Among the most extensively utilized Internet content datasets is the Common Crawl collection, maintained by a non-profit organization bearing the same name.
Common Crawl’s data is accumulated through an automated bot that systematically traverses the Internet.
Organizations interested in utilizing this data download and subsequently process it, removing low-quality and spam content.
The crawler responsible for gathering Common Crawl data is designated as CCBot.
CCBot adheres to the robots.txt protocol, enabling website owners to prevent Common Crawl from accessing their content and subsequently including it in future datasets.
However, if your website has previously been crawled, it’s probable that your content already exists within various datasets.
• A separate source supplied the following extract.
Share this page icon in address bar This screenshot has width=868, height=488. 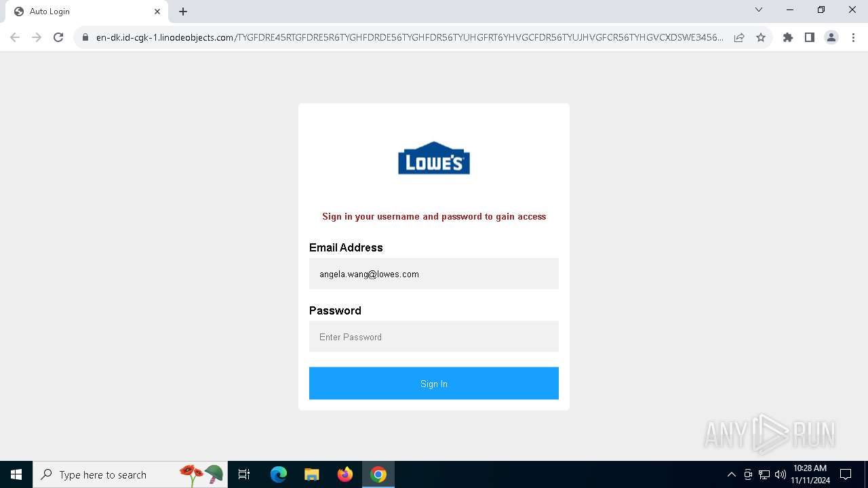click(x=739, y=37)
Nonetheless, implementing Common Crawl blocking measures can prevent your website’s content from being included in future datasets derived from newer Common Crawl collections.
This explains my earlier statement at the article’s beginning about the process being “neither straightforward nor guaranteed to work.”
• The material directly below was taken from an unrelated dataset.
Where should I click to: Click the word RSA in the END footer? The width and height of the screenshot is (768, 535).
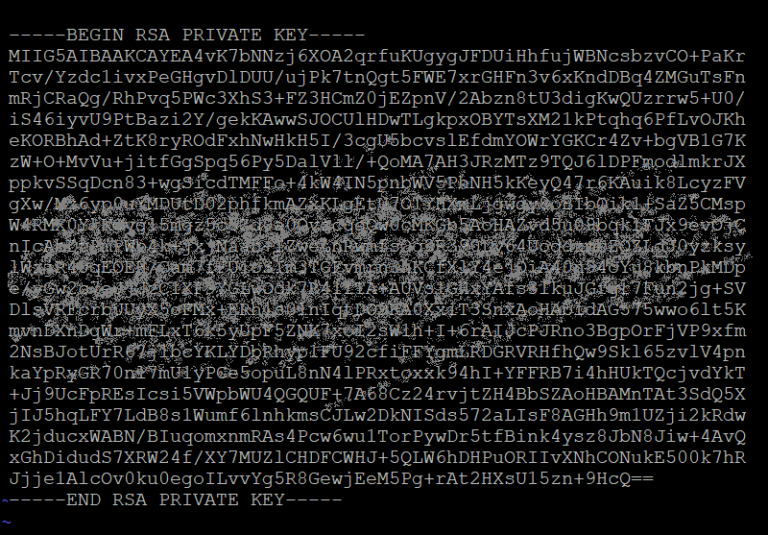tap(129, 500)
The CCBot User-Agent string is:
CCBot/2.0
To block the Common Crawl bot, add these lines to your robots.txt file:
User-agent: CCBot
Disallow: /
You can verify legitimate CCBot activity by confirming that crawling originates from Amazon AWS IP addresses.
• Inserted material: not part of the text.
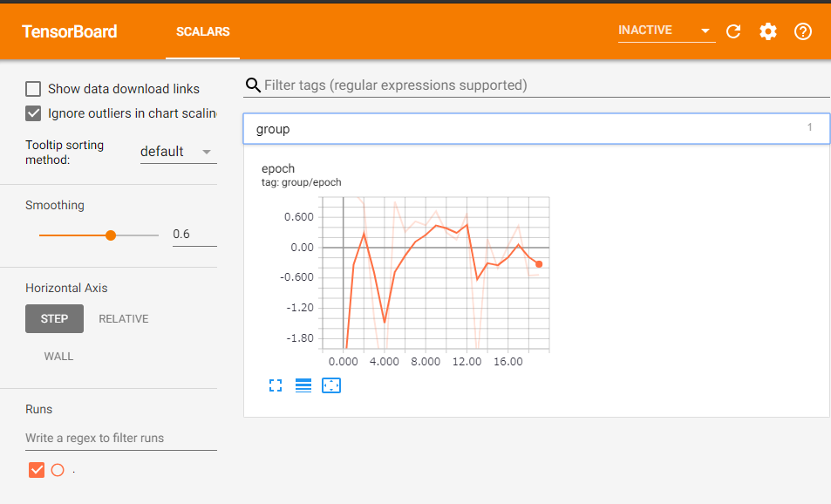Click the WALL horizontal axis button

(58, 356)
CCBot also respects nofollow directives in robots meta tags.
Implement this robots meta tag:
Various datasets, including Common Crawl, are potentially utilized by companies that analyze and categorize URLs for advertising purposes.
For instance, Alpha Quantum provides a URL dataset categorized according to the Interactive Advertising Bureau Taxonomy, valuable for AdTech marketing and contextual advertising. Being excluded from such databases might result in publishers missing potential advertising opportunities.
While search engines and Common Crawl provide opt-out mechanisms for crawling, there’s currently no method to remove website content from existing datasets.
Additionally, it appears that research scientists haven’t established protocols allowing website publishers to opt out of their crawling activities.
The article, Is ChatGPT Use Of Web Content Fair? delves into the ethical implications of utilizing website data without explicit consent or providing an opt-out mechanism.
In the coming months, content publishers might benefit from having greater control over how their digital assets are utilized, particularly by artificial intelligence platforms such as ChatGPT.
The future trajectory of this development remains uncertain at present.